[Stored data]
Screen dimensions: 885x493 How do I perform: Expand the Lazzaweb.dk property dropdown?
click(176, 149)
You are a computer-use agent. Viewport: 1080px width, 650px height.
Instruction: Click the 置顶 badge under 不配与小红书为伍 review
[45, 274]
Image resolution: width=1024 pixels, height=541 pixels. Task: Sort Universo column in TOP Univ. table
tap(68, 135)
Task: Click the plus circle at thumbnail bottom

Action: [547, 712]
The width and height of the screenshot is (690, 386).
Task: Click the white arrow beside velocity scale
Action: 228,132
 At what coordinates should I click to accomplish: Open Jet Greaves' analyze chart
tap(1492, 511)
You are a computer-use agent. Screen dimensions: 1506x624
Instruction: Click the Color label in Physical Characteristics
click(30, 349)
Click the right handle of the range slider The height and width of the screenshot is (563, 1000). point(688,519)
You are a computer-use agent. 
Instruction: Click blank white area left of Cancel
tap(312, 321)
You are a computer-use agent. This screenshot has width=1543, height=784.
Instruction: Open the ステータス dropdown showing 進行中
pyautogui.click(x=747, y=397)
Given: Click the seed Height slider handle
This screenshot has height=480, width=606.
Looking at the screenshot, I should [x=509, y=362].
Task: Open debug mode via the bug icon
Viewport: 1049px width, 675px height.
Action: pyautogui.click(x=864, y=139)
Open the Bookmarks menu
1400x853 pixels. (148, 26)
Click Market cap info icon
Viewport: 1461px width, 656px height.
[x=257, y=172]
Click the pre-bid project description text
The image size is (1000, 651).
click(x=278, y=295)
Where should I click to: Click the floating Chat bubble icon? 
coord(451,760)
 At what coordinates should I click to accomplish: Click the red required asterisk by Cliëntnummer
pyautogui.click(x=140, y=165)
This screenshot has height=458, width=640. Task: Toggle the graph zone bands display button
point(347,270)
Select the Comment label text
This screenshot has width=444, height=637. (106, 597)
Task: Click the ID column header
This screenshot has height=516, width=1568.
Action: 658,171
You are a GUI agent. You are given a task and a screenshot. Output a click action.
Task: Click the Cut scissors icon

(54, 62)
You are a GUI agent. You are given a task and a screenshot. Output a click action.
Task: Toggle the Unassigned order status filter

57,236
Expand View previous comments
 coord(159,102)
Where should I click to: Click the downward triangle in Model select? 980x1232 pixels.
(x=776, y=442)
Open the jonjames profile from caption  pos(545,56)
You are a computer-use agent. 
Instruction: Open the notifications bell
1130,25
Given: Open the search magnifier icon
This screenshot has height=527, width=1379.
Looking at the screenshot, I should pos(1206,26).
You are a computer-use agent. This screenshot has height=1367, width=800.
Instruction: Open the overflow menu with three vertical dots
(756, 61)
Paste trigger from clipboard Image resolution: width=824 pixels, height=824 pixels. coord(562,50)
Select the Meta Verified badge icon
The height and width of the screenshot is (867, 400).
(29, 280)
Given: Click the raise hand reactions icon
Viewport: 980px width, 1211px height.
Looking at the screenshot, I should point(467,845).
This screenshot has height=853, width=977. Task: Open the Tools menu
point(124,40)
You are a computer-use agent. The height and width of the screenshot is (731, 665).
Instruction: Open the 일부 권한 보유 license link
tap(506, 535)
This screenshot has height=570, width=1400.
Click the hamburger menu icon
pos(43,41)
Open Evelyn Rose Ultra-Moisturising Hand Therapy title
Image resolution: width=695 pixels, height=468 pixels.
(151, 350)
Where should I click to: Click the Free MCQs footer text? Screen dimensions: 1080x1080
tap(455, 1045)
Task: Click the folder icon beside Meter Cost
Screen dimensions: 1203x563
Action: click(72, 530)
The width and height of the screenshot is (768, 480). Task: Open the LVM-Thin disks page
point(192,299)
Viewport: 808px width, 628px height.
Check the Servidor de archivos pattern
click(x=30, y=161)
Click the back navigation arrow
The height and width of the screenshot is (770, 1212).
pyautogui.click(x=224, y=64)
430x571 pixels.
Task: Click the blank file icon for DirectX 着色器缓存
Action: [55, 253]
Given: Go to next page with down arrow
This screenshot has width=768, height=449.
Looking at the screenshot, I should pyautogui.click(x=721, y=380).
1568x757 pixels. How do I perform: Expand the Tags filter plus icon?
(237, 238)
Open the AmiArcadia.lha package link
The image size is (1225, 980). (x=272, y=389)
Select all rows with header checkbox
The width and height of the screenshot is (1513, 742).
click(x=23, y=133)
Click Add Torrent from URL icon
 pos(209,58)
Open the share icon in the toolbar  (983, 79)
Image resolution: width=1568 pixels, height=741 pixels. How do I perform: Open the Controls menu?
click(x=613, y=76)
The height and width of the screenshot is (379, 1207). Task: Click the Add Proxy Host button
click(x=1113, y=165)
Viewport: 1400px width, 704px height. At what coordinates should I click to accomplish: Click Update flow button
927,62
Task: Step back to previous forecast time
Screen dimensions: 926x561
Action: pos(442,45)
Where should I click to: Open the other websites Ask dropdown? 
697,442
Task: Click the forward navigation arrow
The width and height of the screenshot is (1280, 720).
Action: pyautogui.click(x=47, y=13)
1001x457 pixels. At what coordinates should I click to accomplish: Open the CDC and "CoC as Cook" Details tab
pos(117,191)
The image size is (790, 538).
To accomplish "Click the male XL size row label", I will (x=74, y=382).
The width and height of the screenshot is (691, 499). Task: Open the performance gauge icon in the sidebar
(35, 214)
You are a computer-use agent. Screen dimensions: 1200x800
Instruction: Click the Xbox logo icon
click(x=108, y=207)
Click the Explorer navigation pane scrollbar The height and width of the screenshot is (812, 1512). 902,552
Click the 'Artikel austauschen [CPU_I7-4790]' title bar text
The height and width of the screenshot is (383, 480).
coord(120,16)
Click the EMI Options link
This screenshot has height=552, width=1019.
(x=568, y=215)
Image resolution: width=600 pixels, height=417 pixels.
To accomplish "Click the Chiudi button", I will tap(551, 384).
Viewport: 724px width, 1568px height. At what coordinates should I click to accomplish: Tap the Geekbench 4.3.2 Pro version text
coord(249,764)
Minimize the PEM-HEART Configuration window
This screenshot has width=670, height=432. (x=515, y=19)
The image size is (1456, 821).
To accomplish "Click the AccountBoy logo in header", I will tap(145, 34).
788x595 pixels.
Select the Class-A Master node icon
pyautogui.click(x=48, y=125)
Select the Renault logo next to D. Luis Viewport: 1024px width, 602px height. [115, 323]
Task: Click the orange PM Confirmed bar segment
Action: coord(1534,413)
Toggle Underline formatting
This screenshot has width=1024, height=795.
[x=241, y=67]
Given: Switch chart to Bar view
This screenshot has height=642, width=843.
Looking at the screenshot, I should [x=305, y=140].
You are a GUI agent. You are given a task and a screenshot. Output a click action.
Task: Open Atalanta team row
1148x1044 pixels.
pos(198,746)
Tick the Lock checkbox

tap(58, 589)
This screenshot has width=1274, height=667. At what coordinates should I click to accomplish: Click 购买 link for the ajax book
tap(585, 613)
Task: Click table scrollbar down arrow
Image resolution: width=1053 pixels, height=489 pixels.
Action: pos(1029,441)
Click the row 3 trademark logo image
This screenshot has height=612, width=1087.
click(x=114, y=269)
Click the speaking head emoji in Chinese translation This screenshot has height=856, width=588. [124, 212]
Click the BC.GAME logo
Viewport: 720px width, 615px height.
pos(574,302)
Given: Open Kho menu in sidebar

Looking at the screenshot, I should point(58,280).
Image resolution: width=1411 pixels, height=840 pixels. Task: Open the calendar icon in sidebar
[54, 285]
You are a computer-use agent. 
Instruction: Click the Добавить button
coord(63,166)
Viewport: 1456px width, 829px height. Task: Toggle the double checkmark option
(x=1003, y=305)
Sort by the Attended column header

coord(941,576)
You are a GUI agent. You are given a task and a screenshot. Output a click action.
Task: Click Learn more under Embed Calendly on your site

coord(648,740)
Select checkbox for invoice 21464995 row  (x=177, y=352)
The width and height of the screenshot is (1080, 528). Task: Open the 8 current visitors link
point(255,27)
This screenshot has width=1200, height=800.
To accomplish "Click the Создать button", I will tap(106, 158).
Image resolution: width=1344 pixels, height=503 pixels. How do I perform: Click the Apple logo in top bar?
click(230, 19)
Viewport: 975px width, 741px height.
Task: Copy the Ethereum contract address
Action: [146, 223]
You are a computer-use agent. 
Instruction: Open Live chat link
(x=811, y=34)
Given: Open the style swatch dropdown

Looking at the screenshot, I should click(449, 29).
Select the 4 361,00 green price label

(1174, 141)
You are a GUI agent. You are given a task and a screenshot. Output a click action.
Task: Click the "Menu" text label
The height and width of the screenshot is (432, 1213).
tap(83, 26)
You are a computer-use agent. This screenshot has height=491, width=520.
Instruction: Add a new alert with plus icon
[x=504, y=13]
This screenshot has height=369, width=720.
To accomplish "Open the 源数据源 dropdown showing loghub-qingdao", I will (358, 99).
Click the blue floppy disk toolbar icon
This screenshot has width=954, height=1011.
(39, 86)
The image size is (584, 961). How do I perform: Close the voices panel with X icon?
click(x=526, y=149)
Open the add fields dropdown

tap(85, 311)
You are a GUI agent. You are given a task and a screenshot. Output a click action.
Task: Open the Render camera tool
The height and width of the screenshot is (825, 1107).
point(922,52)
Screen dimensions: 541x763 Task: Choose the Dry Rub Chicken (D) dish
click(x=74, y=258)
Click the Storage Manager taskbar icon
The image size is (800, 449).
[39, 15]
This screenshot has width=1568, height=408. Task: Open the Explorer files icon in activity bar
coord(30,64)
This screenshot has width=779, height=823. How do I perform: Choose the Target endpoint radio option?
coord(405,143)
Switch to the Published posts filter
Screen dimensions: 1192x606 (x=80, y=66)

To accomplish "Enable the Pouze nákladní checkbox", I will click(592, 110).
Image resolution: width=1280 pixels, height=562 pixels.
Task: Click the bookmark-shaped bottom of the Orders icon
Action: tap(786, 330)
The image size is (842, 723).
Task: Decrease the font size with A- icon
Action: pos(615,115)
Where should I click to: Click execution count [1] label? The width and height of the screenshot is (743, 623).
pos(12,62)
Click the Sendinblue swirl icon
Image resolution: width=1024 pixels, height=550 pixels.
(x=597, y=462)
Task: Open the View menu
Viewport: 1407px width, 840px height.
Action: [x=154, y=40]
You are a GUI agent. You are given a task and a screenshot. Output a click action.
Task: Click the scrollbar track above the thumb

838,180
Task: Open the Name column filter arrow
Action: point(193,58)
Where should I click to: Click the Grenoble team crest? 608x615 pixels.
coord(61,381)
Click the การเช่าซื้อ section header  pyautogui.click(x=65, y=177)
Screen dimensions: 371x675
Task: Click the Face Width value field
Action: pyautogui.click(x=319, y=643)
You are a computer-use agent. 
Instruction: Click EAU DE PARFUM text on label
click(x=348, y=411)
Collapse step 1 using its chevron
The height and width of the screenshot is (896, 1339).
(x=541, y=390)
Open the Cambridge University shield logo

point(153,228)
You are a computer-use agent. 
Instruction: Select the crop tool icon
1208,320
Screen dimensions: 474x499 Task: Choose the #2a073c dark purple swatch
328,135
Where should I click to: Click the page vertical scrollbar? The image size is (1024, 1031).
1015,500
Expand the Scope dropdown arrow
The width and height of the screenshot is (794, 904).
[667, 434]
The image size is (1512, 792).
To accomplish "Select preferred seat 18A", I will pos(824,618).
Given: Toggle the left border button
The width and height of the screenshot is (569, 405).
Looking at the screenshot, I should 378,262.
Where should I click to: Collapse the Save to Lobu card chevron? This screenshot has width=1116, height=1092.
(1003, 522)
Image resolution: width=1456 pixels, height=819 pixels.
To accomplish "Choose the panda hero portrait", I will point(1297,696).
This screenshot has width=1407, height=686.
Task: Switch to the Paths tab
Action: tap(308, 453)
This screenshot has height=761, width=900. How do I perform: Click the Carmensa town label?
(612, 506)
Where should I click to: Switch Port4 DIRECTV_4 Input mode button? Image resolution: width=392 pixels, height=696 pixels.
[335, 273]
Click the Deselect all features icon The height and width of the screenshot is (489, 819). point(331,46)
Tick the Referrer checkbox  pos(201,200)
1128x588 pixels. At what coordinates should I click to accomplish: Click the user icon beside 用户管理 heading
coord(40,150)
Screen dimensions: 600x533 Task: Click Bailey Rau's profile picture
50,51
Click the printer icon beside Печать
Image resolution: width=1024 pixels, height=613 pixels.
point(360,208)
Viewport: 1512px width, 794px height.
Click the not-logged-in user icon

> **PROMPT**: The answer must consist of every line above that holds the string "title", copied exactly.

> **ANSWER**:
Open Evelyn Rose Ultra-Moisturising Hand Therapy title
Click the 'Artikel austauschen [CPU_I7-4790]' title bar text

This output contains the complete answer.